When I am in the middle of edits, especially if I'm under a deadline, one of the last things I worry about is healthy eating. Chocolate and goldfish crackers are my staples :D So when the edits are done and my life gravitates back toward normalcy, I try to get back on the healthy eating train. Which isn't always the funnest thing to do when I've been chowing whatever I want for the last several weeks :D
One recipe I've found that I LOVE is one for Almond Flour Blueberry Muffins. I use almond flour a lot because my son has eczema and white flour makes him break out like crazy. It costs a fortune at my local grocery store, however you can get it online fairly inexpensively. I buy mine in 5 pound bags from Nutsonline.com and my kids have no idea when I substitute it for white flour. They love the treats I make for them using it :)
2 cups almond flour
3 rounded tablespoons Splenda (I use Stevia)

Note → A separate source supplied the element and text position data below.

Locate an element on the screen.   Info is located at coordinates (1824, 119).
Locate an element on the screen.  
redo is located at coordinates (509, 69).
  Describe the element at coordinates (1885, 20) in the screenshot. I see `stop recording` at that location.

1 rounded teaspoon baking powder
4 eggs (at room temperature)
1/2 cup butter, melted
1/2 cup heavy cream
1 tablespoon lemon juice
1 teaspoon vanilla extract
1 cup blueberries (fresh or frozen)
Butter or line 12 large muffin pans with muffin tin liners.
Preheat the oven to 350 degrees F.
In a medium bowl, mix together the wet ingredients.
In a larger bowl, mix together the dry ingredients (but not the berries).
Add the wet ingredients to the dry ingredients and mix until just combined (do not beat).
Finally, add the berries and briefly mix again.
Divide the mixture between the 12 muffin pans and bake for 20-25 minutes until risen, golden brown and set in the middle.
Leave in the pans on a cooling rack for 5 minutes, and then loosen carefully with a knife before turning out to cool completely. Makes 12.